== Task prompt ==
Copy the rows from the line that contains "Given: Click the Print document icon" through the line that contains "point(133,219)", character for character.

== Stored records ==
▼▼▼

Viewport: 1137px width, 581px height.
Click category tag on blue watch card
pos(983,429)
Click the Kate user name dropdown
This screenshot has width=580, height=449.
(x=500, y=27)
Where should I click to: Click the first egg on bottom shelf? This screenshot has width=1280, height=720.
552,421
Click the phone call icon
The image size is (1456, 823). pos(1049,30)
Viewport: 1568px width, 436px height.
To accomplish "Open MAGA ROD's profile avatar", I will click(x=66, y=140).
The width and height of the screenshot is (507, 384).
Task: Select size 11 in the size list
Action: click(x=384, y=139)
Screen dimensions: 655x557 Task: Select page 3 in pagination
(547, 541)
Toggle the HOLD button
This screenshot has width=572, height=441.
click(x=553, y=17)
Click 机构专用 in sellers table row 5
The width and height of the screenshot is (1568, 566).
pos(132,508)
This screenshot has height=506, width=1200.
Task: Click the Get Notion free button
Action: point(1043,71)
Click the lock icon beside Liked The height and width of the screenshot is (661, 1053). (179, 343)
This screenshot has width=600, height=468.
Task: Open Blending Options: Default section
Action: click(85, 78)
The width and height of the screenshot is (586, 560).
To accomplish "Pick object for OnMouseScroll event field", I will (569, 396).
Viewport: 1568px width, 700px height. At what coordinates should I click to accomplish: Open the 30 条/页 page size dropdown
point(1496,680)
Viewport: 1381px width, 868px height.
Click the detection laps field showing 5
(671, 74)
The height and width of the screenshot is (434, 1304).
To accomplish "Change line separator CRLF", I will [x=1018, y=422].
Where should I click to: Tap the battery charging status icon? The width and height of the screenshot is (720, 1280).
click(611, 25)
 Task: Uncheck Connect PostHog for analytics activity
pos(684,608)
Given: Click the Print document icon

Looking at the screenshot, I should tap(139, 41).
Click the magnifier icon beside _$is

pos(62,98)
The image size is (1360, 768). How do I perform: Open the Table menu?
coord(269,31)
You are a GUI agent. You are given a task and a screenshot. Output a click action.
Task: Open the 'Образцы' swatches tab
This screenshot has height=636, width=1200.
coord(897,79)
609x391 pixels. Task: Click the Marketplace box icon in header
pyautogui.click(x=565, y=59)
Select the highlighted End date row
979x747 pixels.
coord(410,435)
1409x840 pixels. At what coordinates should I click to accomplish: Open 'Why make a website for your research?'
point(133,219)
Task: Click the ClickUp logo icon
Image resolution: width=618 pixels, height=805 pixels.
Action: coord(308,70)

▲▲▲

== Complete output ==
Given: Click the Print document icon

Looking at the screenshot, I should tap(139, 41).
Click the magnifier icon beside _$is

pos(62,98)
The image size is (1360, 768). How do I perform: Open the Table menu?
coord(269,31)
You are a GUI agent. You are given a task and a screenshot. Output a click action.
Task: Open the 'Образцы' swatches tab
This screenshot has height=636, width=1200.
coord(897,79)
609x391 pixels. Task: Click the Marketplace box icon in header
pyautogui.click(x=565, y=59)
Select the highlighted End date row
979x747 pixels.
coord(410,435)
1409x840 pixels. At what coordinates should I click to accomplish: Open 'Why make a website for your research?'
point(133,219)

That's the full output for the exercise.